The Irony of it all

The Irony of it all

This morning we learned that Walgreens will be replacing GE on the Dow. Yesterday CVS announced they have partnered with the U S Postal Service for home delivery of medications. And naturally everyone continues to speculate as to when Amazon will move into the pharmacy business. While it may not seem that any of these moves are related to our wacky world the fact is they all are.

With the diabetes world about to make their pilgrimage to steamy Orlando it would be wise to play close attention to what these moves could mean going forward. Although Walgreens being added to the Dow is not diabetes related it does signal that reports of the death of brick and mortar retail pharmacies is a bit premature.

The diabetes patient is very important to retail pharmacies for several reasons;

1. Diabetes is a chronic disease therefore these patients are constantly refilling prescriptions.

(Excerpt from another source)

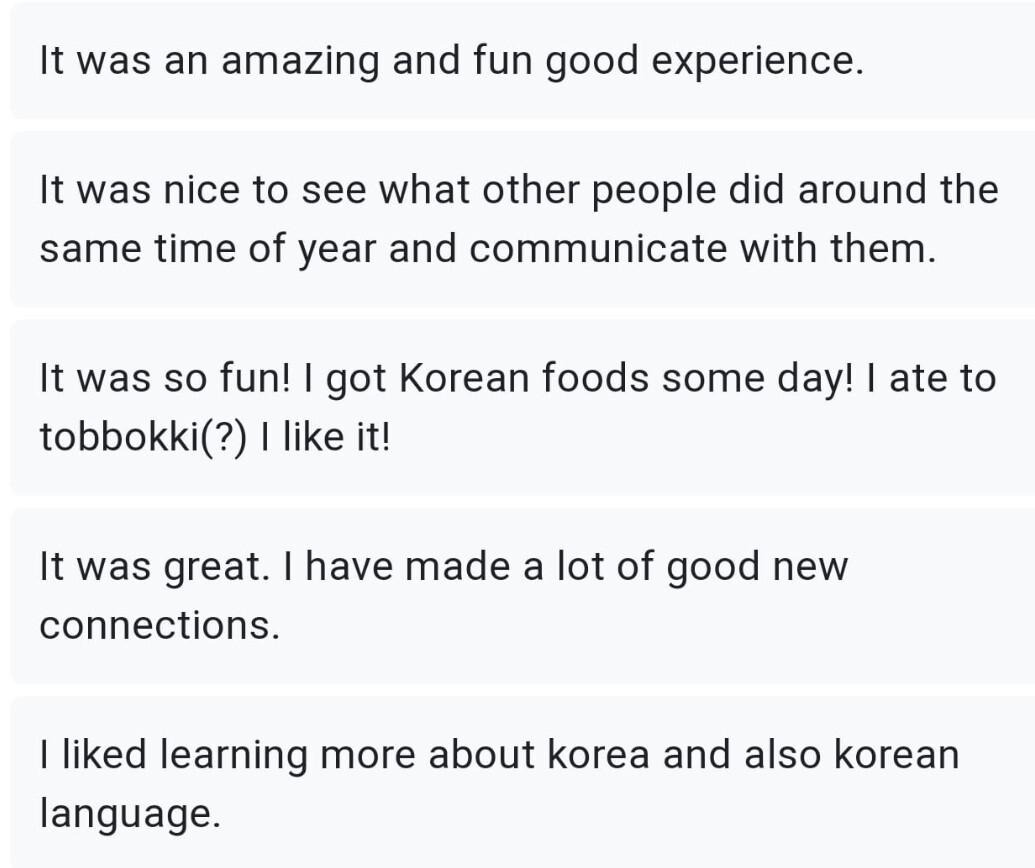The height and width of the screenshot is (868, 1035).
Task: Click 'I like it!' text
Action: click(x=325, y=437)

2. Even with the increasing popularity of home delivery the majority of patients still pick up their meds at their local pharmacy. This translates into big bucks for the pharmacy from the sale of additional items. Hey there’s a good reason why the pharmacy is located in the back of the store.

3. The role of the pharmacist is changing. The Asheville Protocol is proof of this.

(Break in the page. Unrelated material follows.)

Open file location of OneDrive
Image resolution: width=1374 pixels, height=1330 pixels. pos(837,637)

4. CVS, Walgreens and Amazon are all getting into the diabetes coaching business.

5. In store clinics are becoming an important revenue source for CVS and Walgreens and patients with diabetes use many of the tests offered by these clinics.

How this all will play out is anyone’s guess. Will patients prefer coaching from a human or will they respond more favorably to snarky Alexa? In an attempt to differentiate themselves will these players move more aggressively into interconnected diabetes management (IDM)? Do patients really want Alexa telling them their glucose levels are too high?

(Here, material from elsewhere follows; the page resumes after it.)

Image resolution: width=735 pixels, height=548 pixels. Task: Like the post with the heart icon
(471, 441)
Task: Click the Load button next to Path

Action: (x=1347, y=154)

One area which could be a major positive is in an attempt to curry favor with patients these companies can incentivize good behavior. Both CVS and Walgreens already have loyalty programs while Amazon has Prime memberships. It is not inconceivable using IDM they could reward patients who regularly refill prescriptions, achieve better outcomes, come in for regular HbA1c tests, etc. The opportunity also exists to supplement IDM with a human touch using the pharmacist to fill this role.

Such move into IDM would obviously be a positive for companies like Livongo, OneDrop or WellDoc. It would also be a positive for Dexcom (NASDAQ: DXCM), Abbott (NYSE: ABT) and Medtronic (NYSE: MDT) as CGM will replace BGM for measuring glucose.
The real question for us is and always has been just how much help the patient wants. Just how much medical information do they want to share. Do they really want another reminder they have diabetes? Do they really want Alexa reminding them to take their meds?

As everyone who’s making they’re to Orlando seems to forget is that for the majority of patient’s diabetes is one thing they’d rather not deal with. That it’s excuse the expression one big pain the ass. That these people have lives to live and that don’t want diabetes running their lives. They crave simple solutions not complex clinical explanations. What most everyone seems to forget most is they are human not computers.

It’s understandable that a conference like the one coming up everyone is laser focused on diabetes. The majority of the attendees get it. However, this is a not a representative sample of the real world of diabetes management. Far too much attention is placed on toys. Far too much attention is placed on the clinical aspects of diabetes. Far too little is placed on the patient, the person who must do all this stuff. This by far is the biggest mistake most companies make.

As we state consistently it doesn’t matter how way cool whiz bang the toy is if the patient doesn’t play with the damn thing. It does not matter how well a drug works if the patients doesn’t take the med as prescribed. Patients could care less about clinical studies, dosing algorithms or artificial intelligence. What patients want most is to not have diabetes in lieu of that they want their diabetes management to be easy, something that is part of their life but does not dominate their life.

The reality, nothing that will come out of the conference will change that. Sure, there will be lots of way cool and whiz bang. There will be lots of pontificating about which drugs are the best. There will be debates over data sets. What there won’t be unfortunately is any discussion about the folks who are supposed to use these toys and take these drugs. About how they see their diabetes, how they feel about being a patient with diabetes.

The sad part is the patient is almost viewed as an after-thought and this my friends must change.